# Snowex SP=6000 any good?



## WOODY367 (Dec 19, 2002)

Just picked up a Snowex SP-6000. used. Was wondering what people thought of it? Pros/cons. Needs a vibrator, any good source for them other then OE? OE is big bucks,


----------



## NLS1 (Jun 25, 2007)

Try Karrier, very good quality, kinda of the benchmark for spreader vibrators.


----------



## Wayne Volz (Mar 1, 2002)

*You will like it*

I ran a 6000 for four years and loved it. It should be used with a vibrator. The only reason I got rid of it is because we upgraded to two 7550's.
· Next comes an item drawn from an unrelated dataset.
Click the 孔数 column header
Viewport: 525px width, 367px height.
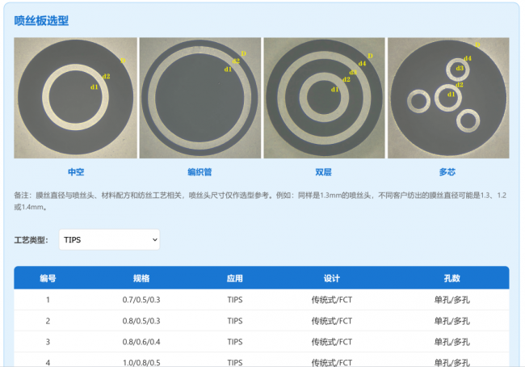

Hope you have a great winter and get ready to make some money with your spreader.


----------



## Wayne Volz (Mar 1, 2002)

*Here's a pic*

Not sure what you are putting it on but if is going on this type of truck you can still get two pallets of deicing material on truck if you are not using bulk salt.


----------



## WOODY367 (Dec 19, 2002)

Thanks guys, It has 1 vibrator on the bottom that is shot and looks like ther was one on the back end. Think I got a good deal on it. It needs a trans shaft that is bent. A buddy of mine is making me a new shaft as we speak. I am putting it in my 04 F250 SB.


----------



## WOODY367 (Dec 19, 2002)

Does anyone know what size vibrator it uses?


----------



## Wayne Volz (Mar 1, 2002)

*Check out snowex web site*



WOODY367;1115300 said:


> Does anyone know what size vibrator it uses?


SnowEx is a sponsor on this site. Click their link and call and ask them if you do not know your local dealer.


----------



## EIB (Oct 30, 2002)

Wayne, 

Do you have that spreader bolted in the bed?


----------



## WOODY367 (Dec 19, 2002)

Found out its a 200jbs, vibrator. Is it supose to have 1 or 2 vibrators?


----------



## EIB (Oct 30, 2002)

I was asking Wayne Volz about his picture he posted. Are you a Wayne also.


----------



## Wayne Volz (Mar 1, 2002)

*mount*



EIB;1115349 said:


> Wayne,
> 
> Do you have that spreader bolted in the bed?


We had it on an express mount kit. That allowed us to take it in and out as necessary to use the truck when it wasn't snowing. The express mount kits are very helpful and are simple to use.


----------



## EIB (Oct 30, 2002)

Doesn't the express mount have to be bolted down?


----------



## Wayne Volz (Mar 1, 2002)

*yes*

the express mount kit has four bolts to bed of the truck. Then the spreader slides into the glide and has two latches on the end to hold it in.


----------



## EIB (Oct 30, 2002)

The reason I asked is I just bought a used one also with the express mount. In the instructions is says to bolt the express mount down and use straps also.


----------



## Wayne Volz (Mar 1, 2002)

*do it according to the instructions*

We did not use straps. However, to be on the safest side of all, please do.

I would hate for something to happen to you. It's kinda like one of the commercials that says don't try this at home. Don't try it without the straps. We drilled the latches and put quick pins through as a safety to hold the latch closed.


----------



## EIB (Oct 30, 2002)

Thanks for the info. I was going to try it with out to see how it worked. I would like to use the space in front of the spreader for a blower and shovel and with straps it makes it harder.


----------



## EIB (Oct 30, 2002)

Woody367, 

didn't mean to hijack your thread, sorry.


----------



## WOODY367 (Dec 19, 2002)

No problem. Some good info.


----------